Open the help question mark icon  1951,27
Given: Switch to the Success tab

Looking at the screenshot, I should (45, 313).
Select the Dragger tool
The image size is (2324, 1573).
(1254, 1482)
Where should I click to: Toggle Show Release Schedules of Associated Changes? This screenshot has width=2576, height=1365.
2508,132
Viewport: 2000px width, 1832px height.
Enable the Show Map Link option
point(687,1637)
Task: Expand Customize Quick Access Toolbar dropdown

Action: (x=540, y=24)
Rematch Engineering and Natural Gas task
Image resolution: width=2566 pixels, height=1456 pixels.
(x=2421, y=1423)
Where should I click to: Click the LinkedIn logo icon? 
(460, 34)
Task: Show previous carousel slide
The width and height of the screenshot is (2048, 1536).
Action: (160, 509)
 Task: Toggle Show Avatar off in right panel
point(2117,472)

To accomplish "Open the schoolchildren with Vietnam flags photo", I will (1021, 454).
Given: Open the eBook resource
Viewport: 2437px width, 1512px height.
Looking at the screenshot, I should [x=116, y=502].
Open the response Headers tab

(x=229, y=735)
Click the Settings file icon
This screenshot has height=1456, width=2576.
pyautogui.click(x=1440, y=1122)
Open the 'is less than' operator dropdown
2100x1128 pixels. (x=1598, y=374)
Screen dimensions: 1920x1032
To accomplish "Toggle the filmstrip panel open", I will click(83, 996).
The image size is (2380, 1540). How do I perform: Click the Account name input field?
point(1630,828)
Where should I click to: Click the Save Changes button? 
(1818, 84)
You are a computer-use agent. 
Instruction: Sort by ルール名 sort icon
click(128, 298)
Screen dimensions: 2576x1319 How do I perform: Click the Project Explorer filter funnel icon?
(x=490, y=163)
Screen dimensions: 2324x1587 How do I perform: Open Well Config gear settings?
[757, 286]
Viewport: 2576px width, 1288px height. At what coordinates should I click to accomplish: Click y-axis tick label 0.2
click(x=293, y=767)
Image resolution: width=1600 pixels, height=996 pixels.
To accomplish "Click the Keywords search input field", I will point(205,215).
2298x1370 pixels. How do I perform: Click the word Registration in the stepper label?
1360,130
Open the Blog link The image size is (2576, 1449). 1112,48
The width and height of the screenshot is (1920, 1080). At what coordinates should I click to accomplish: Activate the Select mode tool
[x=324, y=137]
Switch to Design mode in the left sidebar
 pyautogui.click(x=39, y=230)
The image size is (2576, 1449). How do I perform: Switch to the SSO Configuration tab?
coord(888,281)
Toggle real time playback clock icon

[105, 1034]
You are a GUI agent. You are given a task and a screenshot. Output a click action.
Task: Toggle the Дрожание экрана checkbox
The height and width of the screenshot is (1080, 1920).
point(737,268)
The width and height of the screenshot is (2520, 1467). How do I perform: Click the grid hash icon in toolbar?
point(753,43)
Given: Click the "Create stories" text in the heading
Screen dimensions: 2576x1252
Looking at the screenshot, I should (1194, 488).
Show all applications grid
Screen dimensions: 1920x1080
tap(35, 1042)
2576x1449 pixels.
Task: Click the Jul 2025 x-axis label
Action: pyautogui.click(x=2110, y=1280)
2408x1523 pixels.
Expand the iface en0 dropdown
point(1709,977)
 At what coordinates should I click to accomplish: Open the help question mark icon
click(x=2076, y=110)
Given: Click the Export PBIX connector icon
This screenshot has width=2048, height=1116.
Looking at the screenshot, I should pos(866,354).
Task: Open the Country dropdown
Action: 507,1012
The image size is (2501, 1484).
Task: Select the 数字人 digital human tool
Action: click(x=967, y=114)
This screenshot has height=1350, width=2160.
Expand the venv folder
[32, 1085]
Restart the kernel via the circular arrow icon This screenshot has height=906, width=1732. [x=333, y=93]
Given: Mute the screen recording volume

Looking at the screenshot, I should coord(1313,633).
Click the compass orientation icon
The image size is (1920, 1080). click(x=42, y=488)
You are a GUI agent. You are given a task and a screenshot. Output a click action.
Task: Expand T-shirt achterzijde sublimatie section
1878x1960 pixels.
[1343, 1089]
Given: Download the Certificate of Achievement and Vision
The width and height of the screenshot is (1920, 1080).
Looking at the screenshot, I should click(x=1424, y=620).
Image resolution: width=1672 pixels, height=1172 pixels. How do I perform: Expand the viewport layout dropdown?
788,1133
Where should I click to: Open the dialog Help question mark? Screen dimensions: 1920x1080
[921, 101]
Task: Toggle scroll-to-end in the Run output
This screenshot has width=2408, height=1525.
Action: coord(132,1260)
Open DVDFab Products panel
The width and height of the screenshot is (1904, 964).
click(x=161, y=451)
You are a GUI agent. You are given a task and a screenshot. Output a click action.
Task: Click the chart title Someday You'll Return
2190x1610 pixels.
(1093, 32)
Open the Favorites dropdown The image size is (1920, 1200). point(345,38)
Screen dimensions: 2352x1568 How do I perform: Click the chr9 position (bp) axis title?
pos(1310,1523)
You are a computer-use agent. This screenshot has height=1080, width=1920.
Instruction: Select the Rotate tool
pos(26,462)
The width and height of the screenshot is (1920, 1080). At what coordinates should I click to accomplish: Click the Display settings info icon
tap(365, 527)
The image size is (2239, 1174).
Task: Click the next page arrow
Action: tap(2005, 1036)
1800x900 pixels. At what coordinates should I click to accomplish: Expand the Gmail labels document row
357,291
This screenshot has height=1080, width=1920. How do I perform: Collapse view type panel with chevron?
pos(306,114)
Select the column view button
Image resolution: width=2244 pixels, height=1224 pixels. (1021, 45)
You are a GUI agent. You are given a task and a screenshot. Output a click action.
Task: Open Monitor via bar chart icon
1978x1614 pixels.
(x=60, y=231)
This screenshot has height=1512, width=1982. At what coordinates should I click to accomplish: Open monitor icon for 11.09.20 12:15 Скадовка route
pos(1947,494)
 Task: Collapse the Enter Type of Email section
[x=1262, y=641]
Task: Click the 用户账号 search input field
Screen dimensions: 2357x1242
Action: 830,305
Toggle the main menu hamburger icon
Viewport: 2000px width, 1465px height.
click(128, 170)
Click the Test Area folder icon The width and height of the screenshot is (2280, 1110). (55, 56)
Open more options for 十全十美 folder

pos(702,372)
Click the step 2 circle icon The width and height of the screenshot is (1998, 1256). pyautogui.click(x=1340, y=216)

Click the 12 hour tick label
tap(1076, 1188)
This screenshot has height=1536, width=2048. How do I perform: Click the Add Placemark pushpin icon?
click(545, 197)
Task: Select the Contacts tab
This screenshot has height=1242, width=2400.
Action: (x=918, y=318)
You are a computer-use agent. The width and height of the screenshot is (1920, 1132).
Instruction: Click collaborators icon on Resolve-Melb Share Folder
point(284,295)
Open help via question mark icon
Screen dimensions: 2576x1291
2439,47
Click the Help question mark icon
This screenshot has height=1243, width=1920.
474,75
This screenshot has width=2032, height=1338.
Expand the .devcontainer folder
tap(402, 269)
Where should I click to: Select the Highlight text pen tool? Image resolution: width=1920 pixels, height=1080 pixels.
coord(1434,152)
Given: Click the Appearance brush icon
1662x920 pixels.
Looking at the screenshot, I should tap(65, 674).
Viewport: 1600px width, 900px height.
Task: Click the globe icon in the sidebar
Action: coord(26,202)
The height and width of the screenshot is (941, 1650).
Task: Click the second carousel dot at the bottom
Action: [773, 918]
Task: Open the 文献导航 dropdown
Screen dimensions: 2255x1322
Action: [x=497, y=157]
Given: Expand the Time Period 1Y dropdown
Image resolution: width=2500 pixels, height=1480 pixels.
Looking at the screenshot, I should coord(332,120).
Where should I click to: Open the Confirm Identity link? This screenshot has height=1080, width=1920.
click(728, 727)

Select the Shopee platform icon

____________________

*Exercise*
Go through the records above line by line and say how many lines include "chart", giving only that number.

*Your response*
2